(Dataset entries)
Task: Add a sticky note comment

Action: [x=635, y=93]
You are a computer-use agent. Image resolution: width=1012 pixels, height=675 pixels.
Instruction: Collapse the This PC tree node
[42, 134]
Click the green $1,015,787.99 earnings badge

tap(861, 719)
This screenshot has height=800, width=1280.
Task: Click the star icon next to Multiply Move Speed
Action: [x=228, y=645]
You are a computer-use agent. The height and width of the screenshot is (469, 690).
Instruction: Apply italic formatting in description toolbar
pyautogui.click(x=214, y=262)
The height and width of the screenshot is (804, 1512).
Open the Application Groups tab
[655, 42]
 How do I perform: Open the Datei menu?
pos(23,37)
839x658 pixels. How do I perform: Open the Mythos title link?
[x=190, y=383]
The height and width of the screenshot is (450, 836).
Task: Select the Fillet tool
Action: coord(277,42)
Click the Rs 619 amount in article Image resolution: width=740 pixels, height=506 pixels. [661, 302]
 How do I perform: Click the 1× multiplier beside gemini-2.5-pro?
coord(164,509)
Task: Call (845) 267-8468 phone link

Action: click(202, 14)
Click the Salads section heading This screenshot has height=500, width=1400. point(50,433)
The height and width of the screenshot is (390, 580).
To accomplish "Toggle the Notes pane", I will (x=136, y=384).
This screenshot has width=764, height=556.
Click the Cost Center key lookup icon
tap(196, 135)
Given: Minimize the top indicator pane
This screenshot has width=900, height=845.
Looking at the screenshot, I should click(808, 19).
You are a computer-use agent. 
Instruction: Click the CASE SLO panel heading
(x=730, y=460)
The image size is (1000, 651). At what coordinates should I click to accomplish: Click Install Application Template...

- _WHAT IS REQUIRED_
Examine the records and pull out every line where the string "accomplish" occurs.

- _FINISHED TASK_
To accomplish "Toggle the Notes pane", I will (x=136, y=384).
The image size is (1000, 651). At what coordinates should I click to accomplish: Click Install Application Template...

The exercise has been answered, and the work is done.